Dataset items

-------------------------

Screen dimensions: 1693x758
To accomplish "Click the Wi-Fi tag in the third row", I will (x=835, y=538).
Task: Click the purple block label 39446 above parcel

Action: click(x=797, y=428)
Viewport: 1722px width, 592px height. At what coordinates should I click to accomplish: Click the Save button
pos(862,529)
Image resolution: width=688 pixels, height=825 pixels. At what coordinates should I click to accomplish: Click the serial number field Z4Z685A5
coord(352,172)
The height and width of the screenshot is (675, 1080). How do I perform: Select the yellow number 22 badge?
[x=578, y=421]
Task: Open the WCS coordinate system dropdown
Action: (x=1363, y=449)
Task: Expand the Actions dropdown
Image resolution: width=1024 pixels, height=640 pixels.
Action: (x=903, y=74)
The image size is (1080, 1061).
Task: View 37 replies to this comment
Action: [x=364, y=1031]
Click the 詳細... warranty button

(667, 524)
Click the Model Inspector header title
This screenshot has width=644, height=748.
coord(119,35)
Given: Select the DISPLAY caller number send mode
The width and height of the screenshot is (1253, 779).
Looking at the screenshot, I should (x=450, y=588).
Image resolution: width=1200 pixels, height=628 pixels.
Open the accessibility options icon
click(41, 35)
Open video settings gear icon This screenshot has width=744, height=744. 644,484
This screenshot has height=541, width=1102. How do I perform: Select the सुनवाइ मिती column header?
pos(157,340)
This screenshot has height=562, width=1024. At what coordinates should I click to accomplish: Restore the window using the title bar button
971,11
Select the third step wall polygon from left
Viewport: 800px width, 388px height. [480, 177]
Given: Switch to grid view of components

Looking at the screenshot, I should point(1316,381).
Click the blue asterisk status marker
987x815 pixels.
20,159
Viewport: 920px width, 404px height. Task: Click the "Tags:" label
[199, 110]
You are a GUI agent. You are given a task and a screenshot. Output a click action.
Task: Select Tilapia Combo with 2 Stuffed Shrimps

-------------------------

▸ EXERCISE GOAL
Look above and return each line of the records exactly, from the very first through the line with "Open video settings", both included.

▸ COMPLETED EXERCISE
Screen dimensions: 1693x758
To accomplish "Click the Wi-Fi tag in the third row", I will (x=835, y=538).
Task: Click the purple block label 39446 above parcel

Action: click(x=797, y=428)
Viewport: 1722px width, 592px height. At what coordinates should I click to accomplish: Click the Save button
pos(862,529)
Image resolution: width=688 pixels, height=825 pixels. At what coordinates should I click to accomplish: Click the serial number field Z4Z685A5
coord(352,172)
The height and width of the screenshot is (675, 1080). How do I perform: Select the yellow number 22 badge?
[x=578, y=421]
Task: Open the WCS coordinate system dropdown
Action: (x=1363, y=449)
Task: Expand the Actions dropdown
Image resolution: width=1024 pixels, height=640 pixels.
Action: (x=903, y=74)
The image size is (1080, 1061).
Task: View 37 replies to this comment
Action: [x=364, y=1031]
Click the 詳細... warranty button

(667, 524)
Click the Model Inspector header title
This screenshot has width=644, height=748.
coord(119,35)
Given: Select the DISPLAY caller number send mode
The width and height of the screenshot is (1253, 779).
Looking at the screenshot, I should (x=450, y=588).
Image resolution: width=1200 pixels, height=628 pixels.
Open the accessibility options icon
click(41, 35)
Open video settings gear icon This screenshot has width=744, height=744. 644,484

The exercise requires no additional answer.